Exactly reproduce the line containing "You are a computer-use" and all later lines to the end of the entries, leaving the pictures out of your copy.

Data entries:
########################################

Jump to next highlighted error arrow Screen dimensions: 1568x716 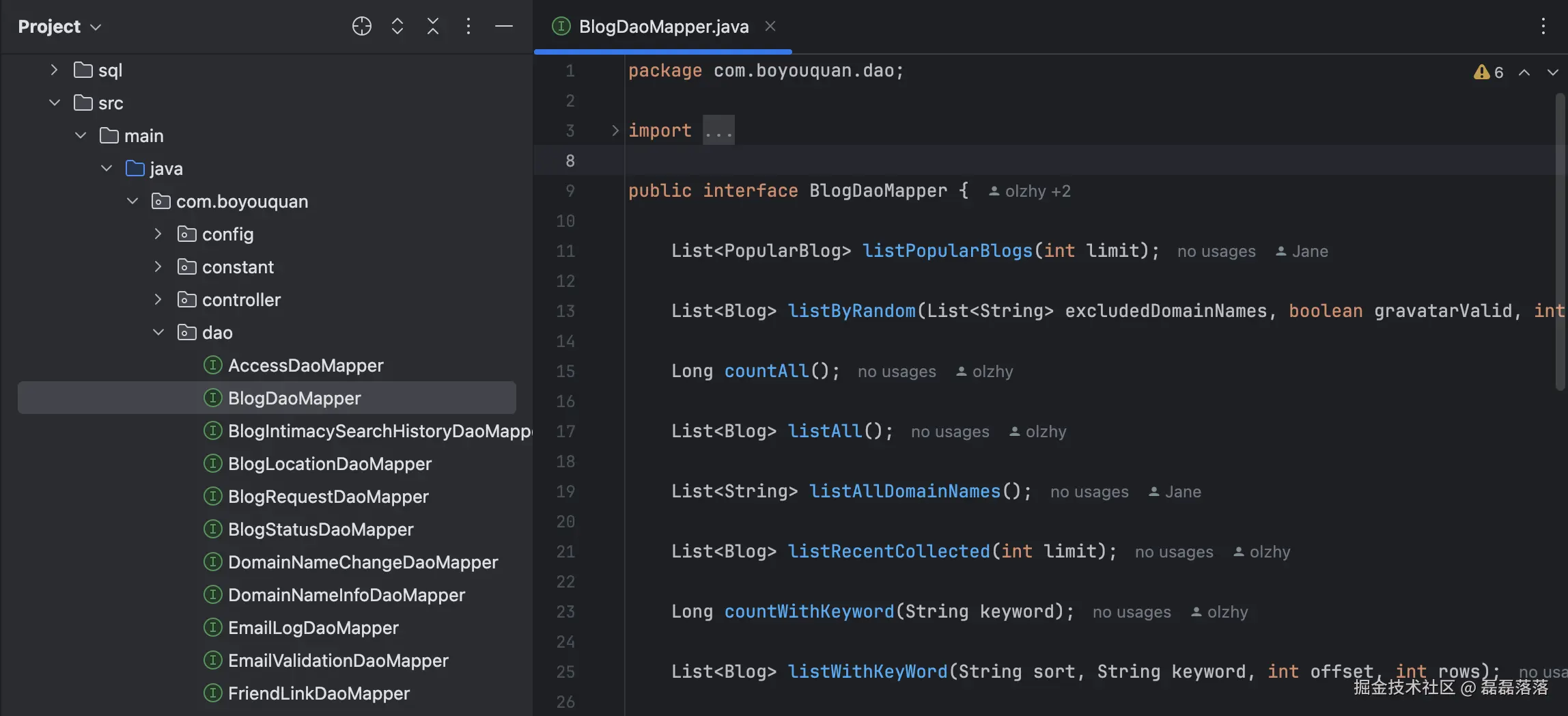pos(1552,72)
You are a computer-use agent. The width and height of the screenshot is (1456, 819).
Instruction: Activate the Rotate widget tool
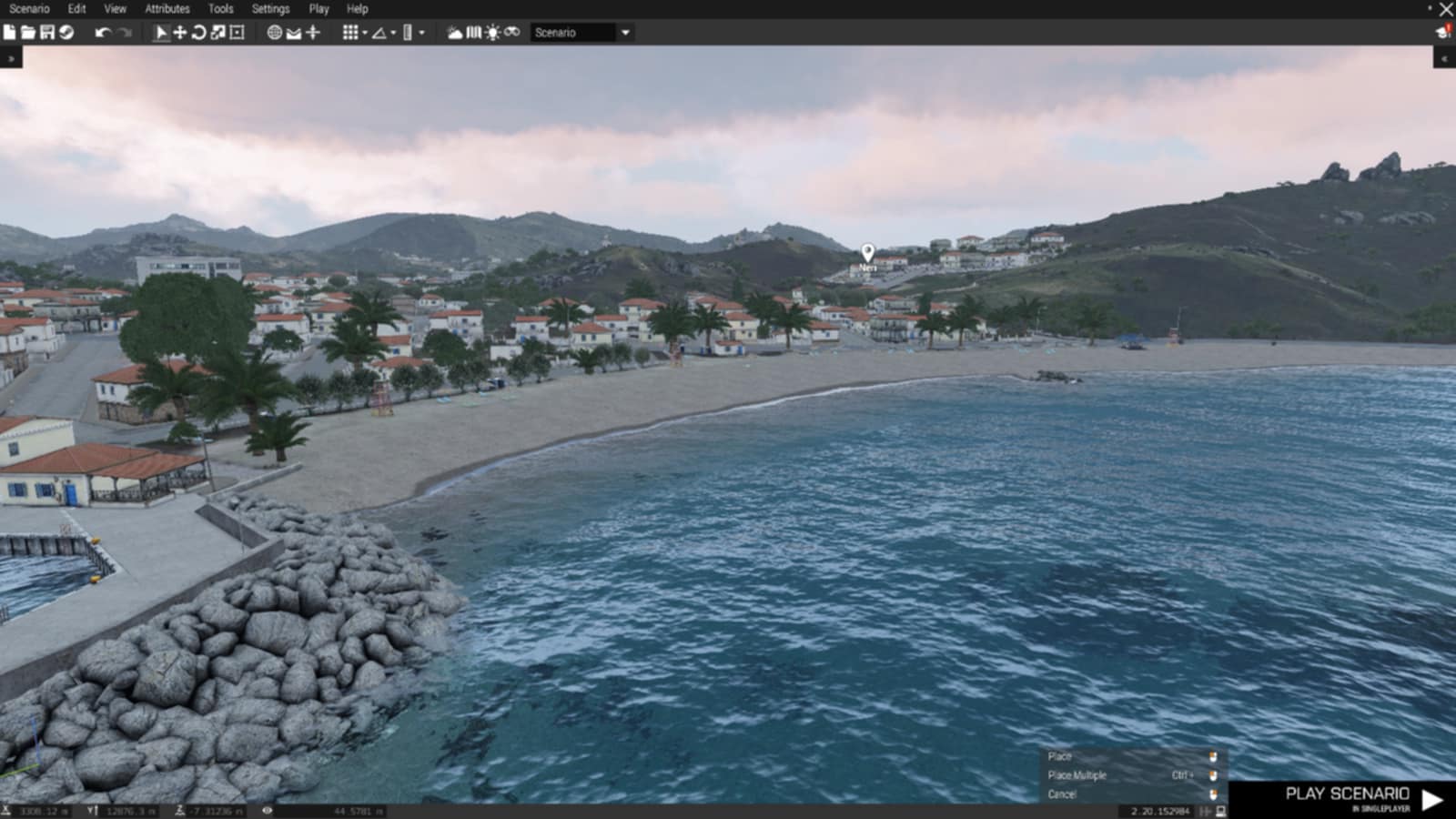coord(199,32)
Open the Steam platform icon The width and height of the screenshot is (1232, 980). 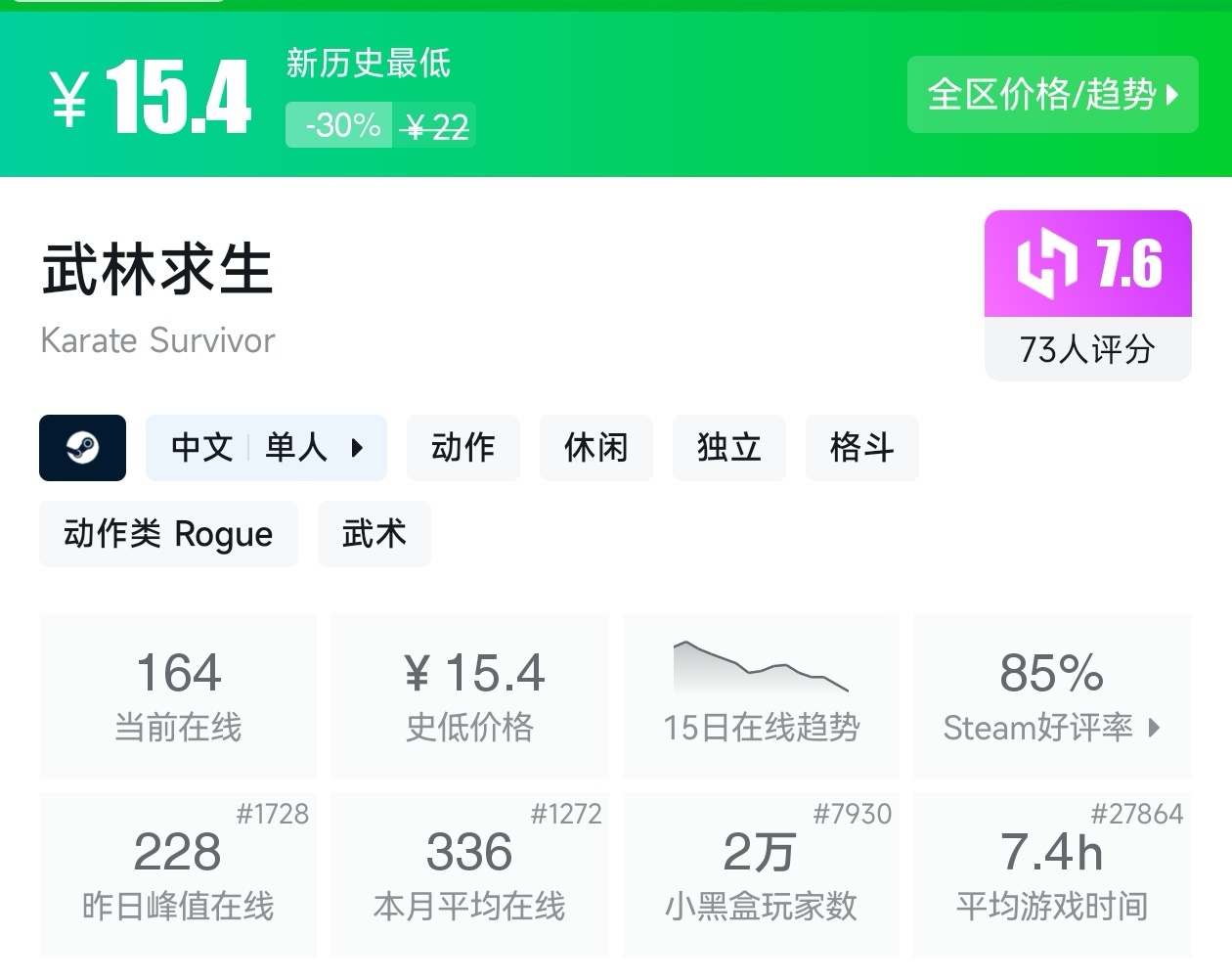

########################################

Response:
You are a computer-use agent. The width and height of the screenshot is (1456, 819).
Instruction: Activate the Rotate widget tool
coord(199,32)
Open the Steam platform icon The width and height of the screenshot is (1232, 980). 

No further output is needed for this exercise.